With the pictures removed, retype the lines from the one holding "Click the Choose a scenario step heading" through the end of the records, exactly as written.

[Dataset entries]
══════════

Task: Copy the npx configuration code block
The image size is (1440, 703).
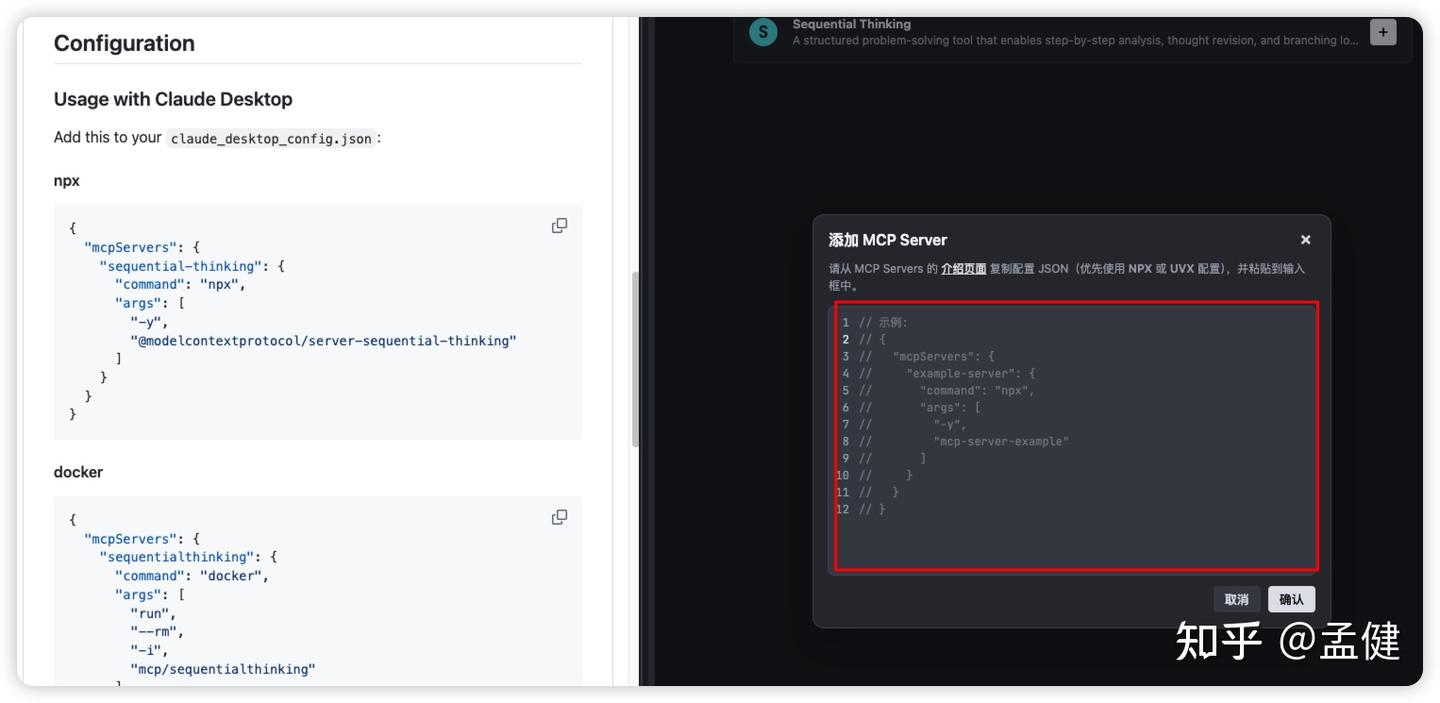Action: [559, 226]
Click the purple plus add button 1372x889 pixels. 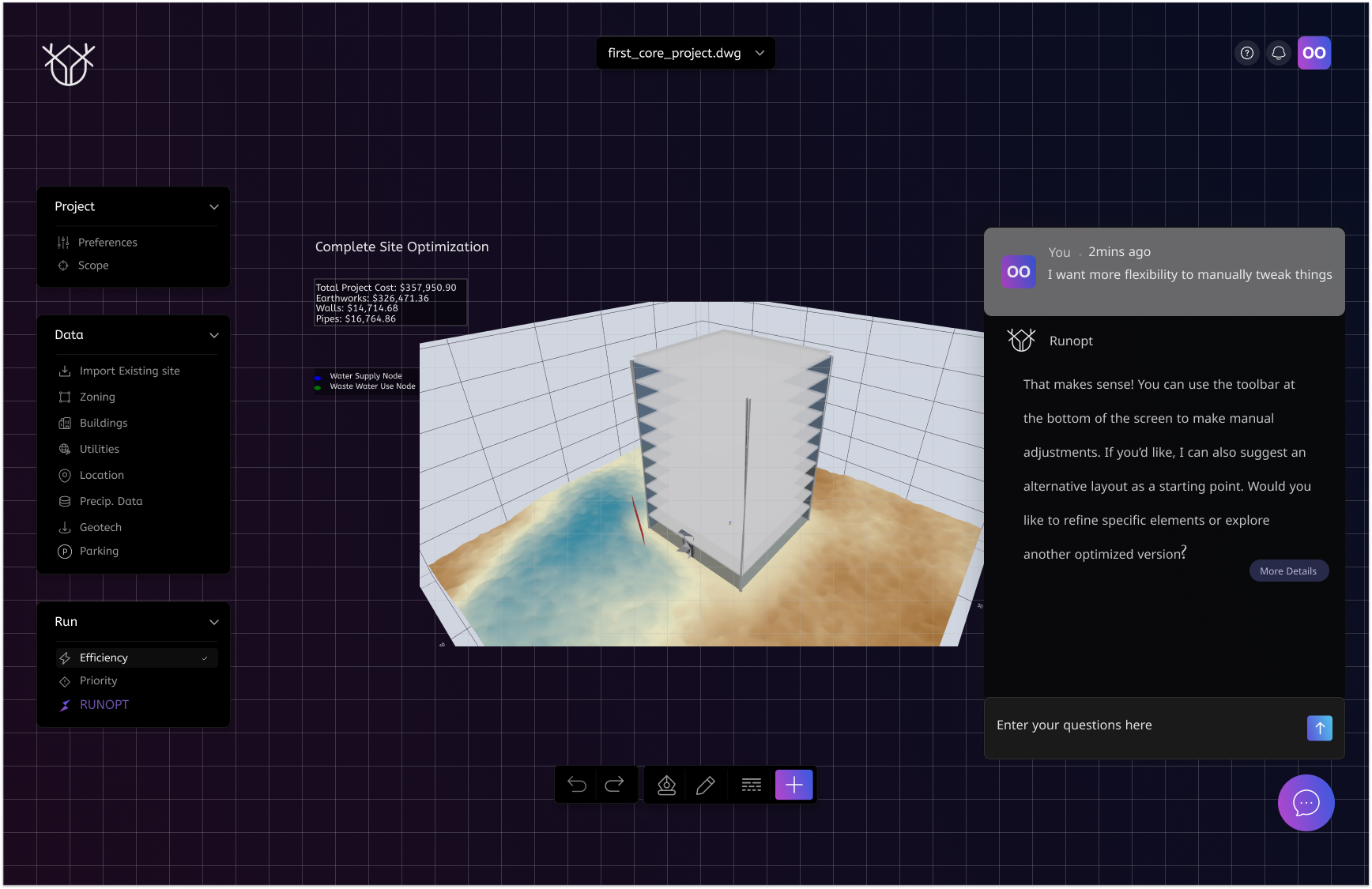[x=794, y=785]

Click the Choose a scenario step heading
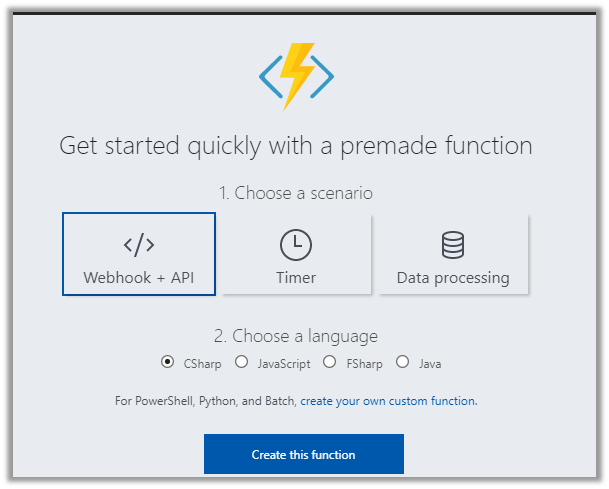click(x=296, y=192)
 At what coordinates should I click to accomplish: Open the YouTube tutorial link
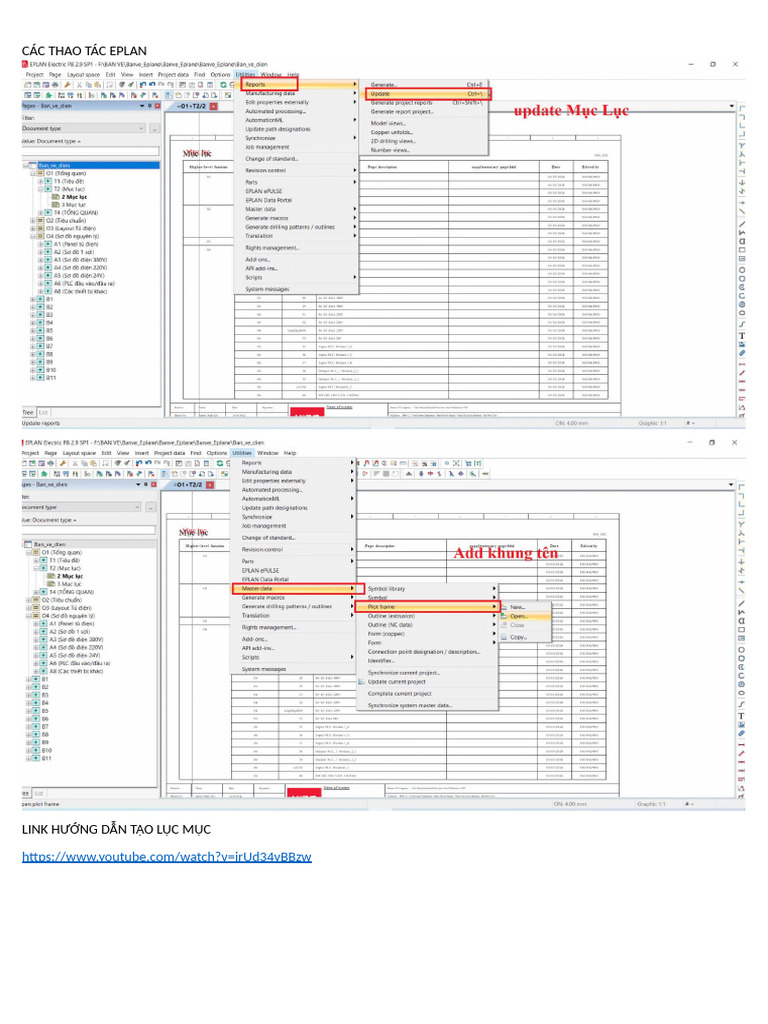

══════════

# Solution to the problem
Click the Choose a scenario step heading
click(x=296, y=192)
 At what coordinates should I click to accomplish: Open the YouTube tutorial link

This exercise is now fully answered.